A security expert is warning that unidentified hackers have been carrying out a campaign using distributed denial of service (DDoS) attacks for over a year in an effort to figure out how to take down the internet.
In a blog post on his site, security expert Bruce Schneier has detailed how hackers have been launching “precisely calibrated” attacks on key net firms that have increased in intensity and scope. The aim of the attacks was to seek out weaknesses in the defenses of organisations responsible for overseeing critical parts of the net.
Initially, Schneier believed that either China or Russia was behind this series of attacks. However this range of attacks has become commonplace for many organisations.
Unlike traditional DDoS attacks that are launched by extortionists looking to earn money by overwhelming a site with data until its owners pay a fee to put an end to the attacks, Schneier observed that the attacks launched against core net firms were of a different character altogether. This recent wave of attacks has been “significantly larger” than previous attacks and they also lasted for a much longer duration. Another differentiating feature is that the amount of data directed at the victims was slowly turned up.
Schneier highlighted the possible end goal of the attacks, saying: “It’s as if the attacker were looking for the exact point of failure. Someone is extensively testing the core defensive capabilities of the companies that provide critical internet services.”
Roland Dobbins, principal engineer at Arbor, believes that it is “manifestly untrue” that attacks such as the ones Schneier described could only be launched by state-sponsored hackers. In today’s world it is possible for even a small organisation to launch sophisticated and sizable attacks.
Dobbins stressed the need to improve defenses in order to be prepared for state-sponsored or criminal DDoS attacks, saying: “Some are nation-state actors, some are affiliated with nation-states at arm’s length, many are not-state ideological actors, and many are commercially driven criminal actors. Irrespective of the identities and motivations of DDoS threat actors, successful defense is demonstrably possible against even the largest and most sophisticated DDoS attacks.”
Sean Newman, director at Corero Network Security commented: “As security professionals, much of what we see in relation to cyber-attacks, of all types, points to increased sophistication.
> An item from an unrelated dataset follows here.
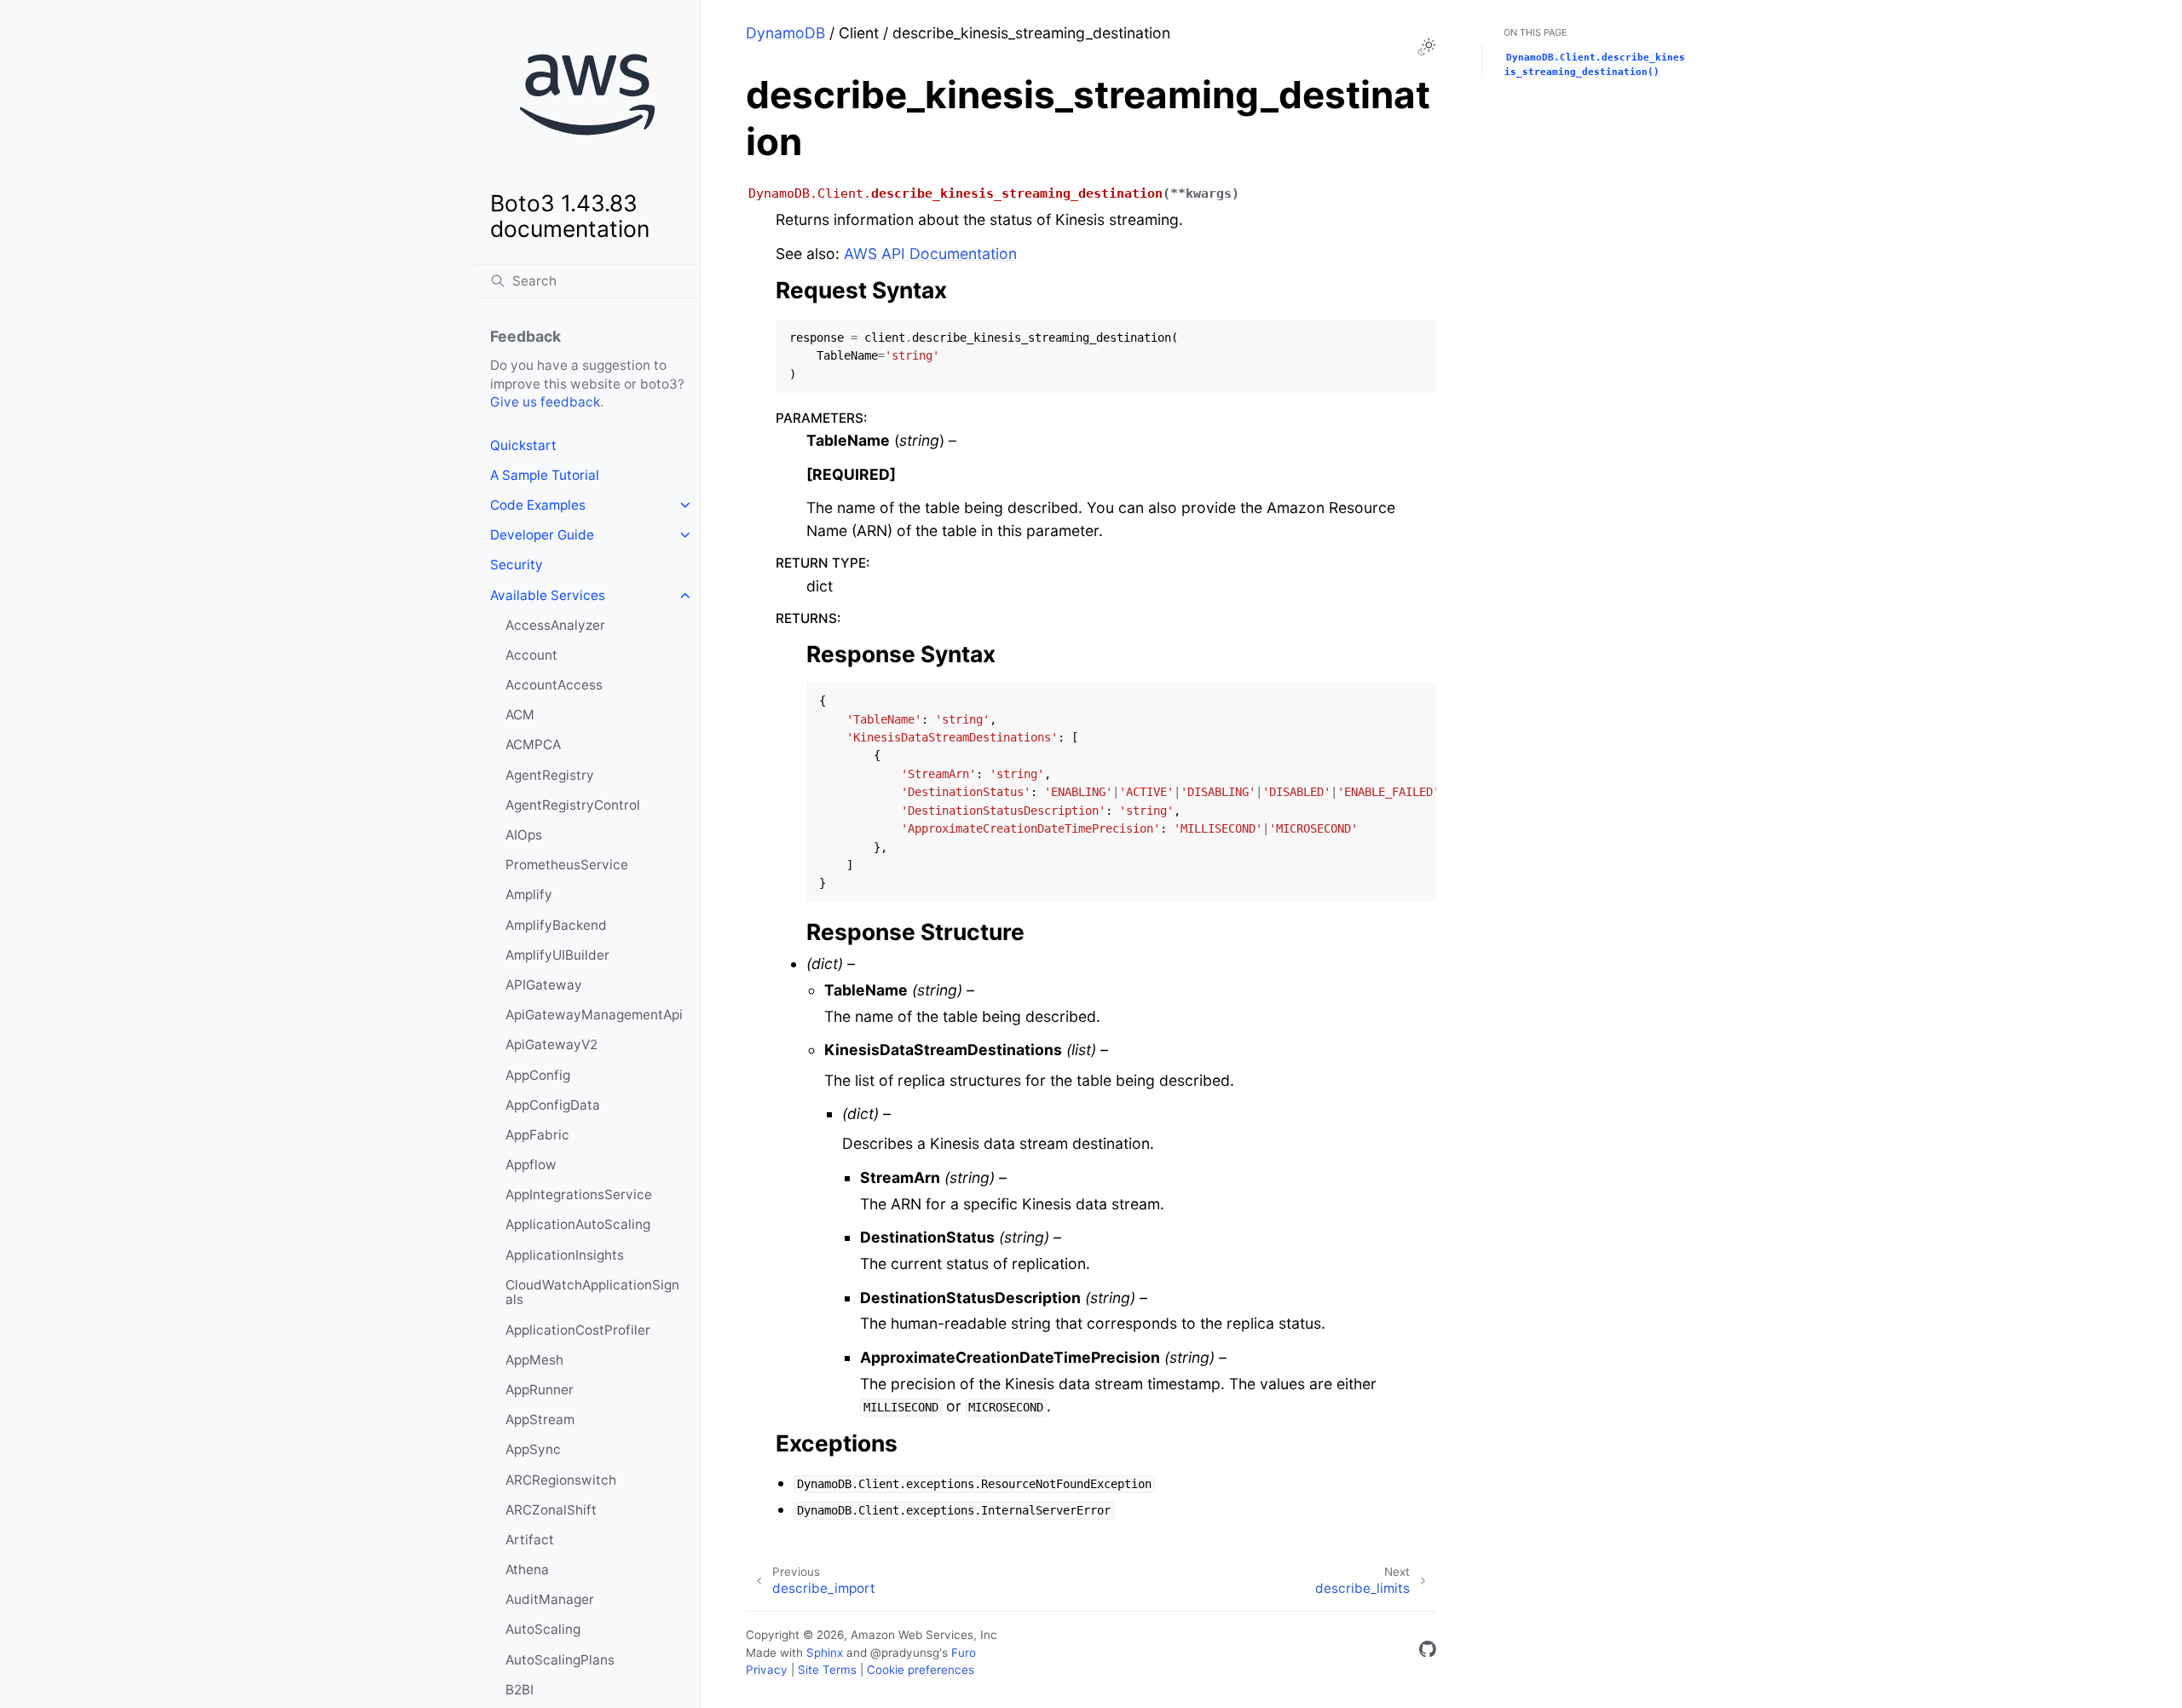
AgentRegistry (549, 775)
Whether stealing critical information, or causing disruption, attackers are increasingly surgical and stealthy as they build up to and execute their attacks.
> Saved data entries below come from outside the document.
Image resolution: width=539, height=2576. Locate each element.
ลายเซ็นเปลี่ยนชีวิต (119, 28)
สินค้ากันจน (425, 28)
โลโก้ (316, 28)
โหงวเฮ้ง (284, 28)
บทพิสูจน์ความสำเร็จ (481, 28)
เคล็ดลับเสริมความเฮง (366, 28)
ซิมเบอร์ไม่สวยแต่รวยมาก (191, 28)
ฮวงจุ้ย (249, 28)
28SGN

“At Corero, we see this play out on a daily basis and have repeatedly highlighted the trend for DDoS attacks to be sub-saturating and short in duration, which is consistent with attackers either testing out their targets, or already having done so, and knowing just exactly how much traffic is needed to cripple them. This trend is certainly a challenge for any organisations, or providers, relying on legacy scrubbing-centre approaches to DDoS protection, as these are typically based on an assumption that DDoS consists of attacks which are saturating and/or prolonged in nature – these solutions are not inline, or real-time, and are typically limited in capacity, hence they cannot effectively deal with the proliferation of these surgical attacks.
“And, whilst these attacks are not being blocked, it is easy for the perpetrators to continue their reconnaissance, with the potential to wreak havoc across the internet.”